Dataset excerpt
------
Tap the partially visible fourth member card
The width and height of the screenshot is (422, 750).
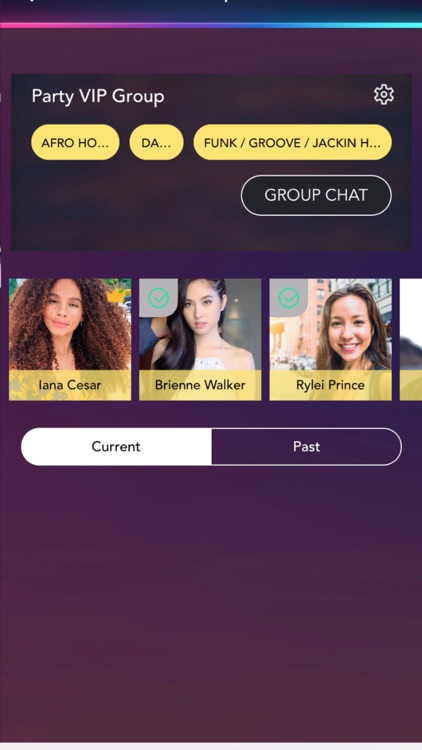411,340
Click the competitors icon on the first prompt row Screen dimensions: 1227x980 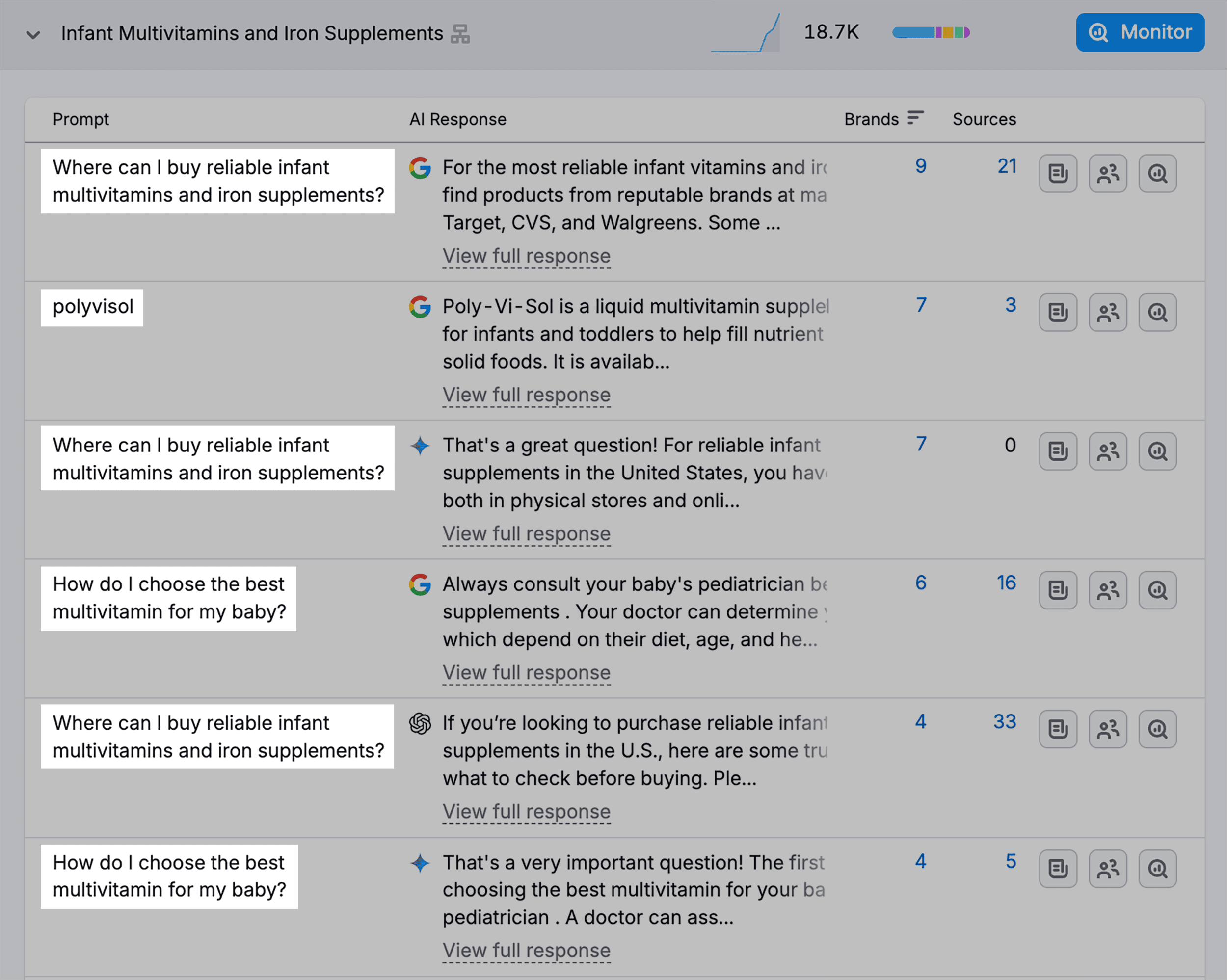point(1107,174)
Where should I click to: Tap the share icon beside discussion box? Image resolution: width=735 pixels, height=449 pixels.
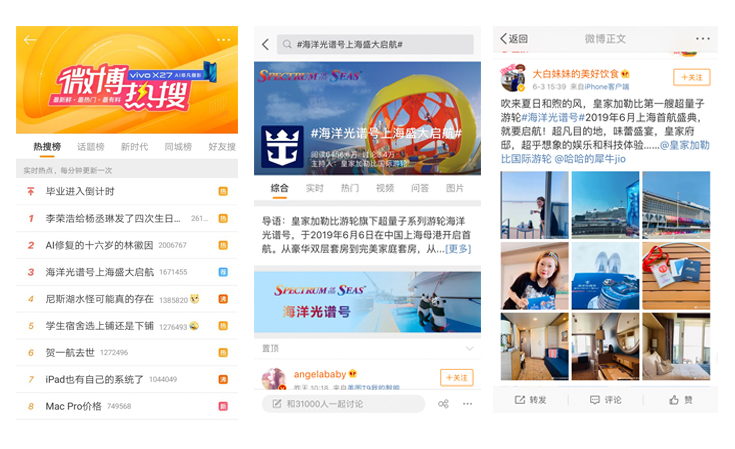(442, 404)
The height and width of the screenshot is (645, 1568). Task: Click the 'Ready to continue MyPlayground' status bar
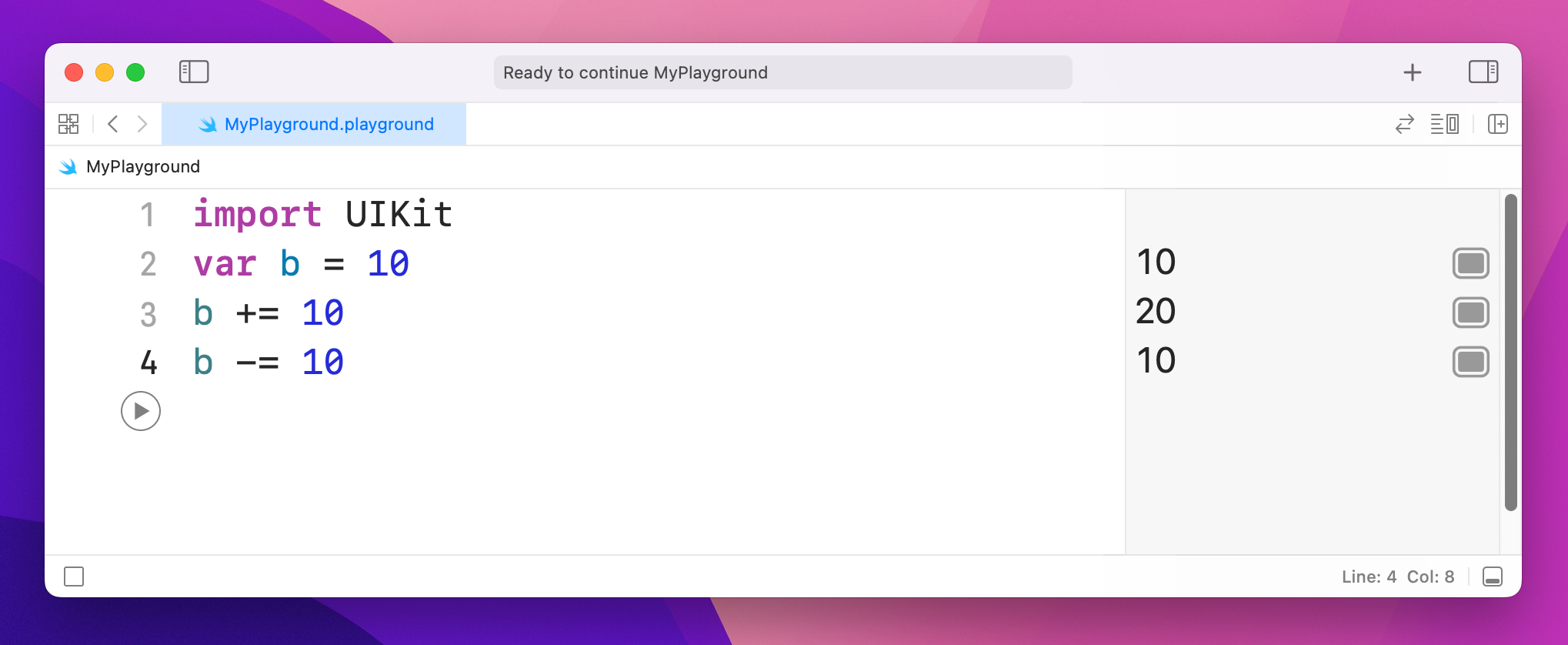782,72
------
Rewrite the stretch of rows from the line that contains "The height and" through the end of the rows, both ends included, keeping the requests and adding 22 to every coordinate in the answers. Leave the pictures out of your answer.

The height and width of the screenshot is (645, 1568). Task: Click the 'Ready to continue MyPlayground' status bar
804,94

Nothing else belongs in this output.